Case ID: ad2d_171/html/0430-01.html
Source: Caselaw Access Project
Author: {"author": "", "license": "Public Domain", "url": "https://static.case.law/"}
Date Created: 2024-08-24T03:29:51.129683

The People of the State of New York, Respondent, v Thomas Atkinson, Appellant.
   Judgment, Supreme Court, New York County (Luis Ñeco, J.), rendered September 16, 1986, convicting defendant after a jury trial of criminal possession of stolen property in the second degree, and sentencing him to an indeterminate term of imprisonment of two to four years, unanimously affirmed.

Defendant’s motion to dismiss on speedy trial grounds was properly denied. The reconstructed minutes reveal that the time the People used to produce the grand jury minutes was excludable. (CPL 30.30 [4] [a]; People v Worley, 66 NY2d 523, 527.) The two additional periods that defendant now challenges were properly marked excludable as adjournments to which the defense consented. (CPL 30.30 [4] [b]; People v Carney, 58 NY2d 51.)

Defendant’s various challenges to trial court rulings are equally unpersuasive. The trial court did not reach the merits of defendant’s Sandoval motion until after the prosecution rested, but defendant makes no showing of any prejudice.
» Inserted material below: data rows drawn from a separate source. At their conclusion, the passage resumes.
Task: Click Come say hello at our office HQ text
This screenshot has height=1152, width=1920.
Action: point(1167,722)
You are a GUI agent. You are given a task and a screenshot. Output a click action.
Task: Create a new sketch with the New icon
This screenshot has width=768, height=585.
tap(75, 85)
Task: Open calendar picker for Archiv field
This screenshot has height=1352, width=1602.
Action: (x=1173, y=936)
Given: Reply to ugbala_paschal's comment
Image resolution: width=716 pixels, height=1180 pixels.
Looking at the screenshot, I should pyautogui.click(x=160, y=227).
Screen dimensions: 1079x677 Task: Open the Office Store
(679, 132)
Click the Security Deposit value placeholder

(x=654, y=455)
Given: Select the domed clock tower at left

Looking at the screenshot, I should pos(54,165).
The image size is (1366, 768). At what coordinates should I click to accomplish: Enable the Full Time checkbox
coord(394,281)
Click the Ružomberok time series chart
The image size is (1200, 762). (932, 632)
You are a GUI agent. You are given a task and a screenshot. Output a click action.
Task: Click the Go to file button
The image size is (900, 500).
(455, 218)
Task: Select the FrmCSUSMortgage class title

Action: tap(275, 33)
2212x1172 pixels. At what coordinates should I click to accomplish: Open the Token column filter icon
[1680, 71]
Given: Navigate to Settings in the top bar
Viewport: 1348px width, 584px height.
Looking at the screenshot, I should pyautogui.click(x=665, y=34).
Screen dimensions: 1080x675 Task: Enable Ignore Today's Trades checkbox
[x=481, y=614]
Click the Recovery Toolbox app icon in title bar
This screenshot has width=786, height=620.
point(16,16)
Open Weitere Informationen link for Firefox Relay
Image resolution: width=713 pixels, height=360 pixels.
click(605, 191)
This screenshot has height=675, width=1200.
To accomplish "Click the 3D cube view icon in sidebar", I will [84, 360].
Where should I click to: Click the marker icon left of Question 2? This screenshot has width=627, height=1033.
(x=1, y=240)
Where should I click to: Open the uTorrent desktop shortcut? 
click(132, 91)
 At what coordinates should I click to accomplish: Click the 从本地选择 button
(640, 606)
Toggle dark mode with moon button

Nor did the trial court abuse its discretion when it ruled that defendant could be cross-examined about some of his past convictions. (People v Rahman, 62 AD2d 968, 969, affd 46 NY2d 882.) We note, however, that the general and preferable procedure is for a trial court to rule on the Sandoval issues before trial. (People v Sandoval, 34 NY2d 371, 375.)

Defendant’s current objection to the Court’s "no adverse inference” charge has not been preserved, and were we to reach the argument in the interest of justice, we would nevertheless affirm, since the language of the charge did not weaken the privilege against self-incrimination. (People v Autry, 75 NY2d 836, 839; People v Rivera, 160 AD2d 419, Iv denied 76 NY2d 795.) Testimony by the arresting officer that he spoke to a person before approaching the sleeping victim and defendant was not hearsay, as neither the exact words nor the substance of the conversation with the absent informant was admitted into evidence. Such evidence was necessary so that the jury would understand the sequence of events.

We also find no basis to reduce defendant’s conviction to criminal possession in the fifth degree and to reduce his sentence. People v Behlog (74 NY2d 237) which was decided before the ameliorative changes in the law defining criminal possession of stolen property is not applicable to the facts of this case. Concur — Sullivan, J. P., Ross, Kassal, Smith and Rubin, JJ.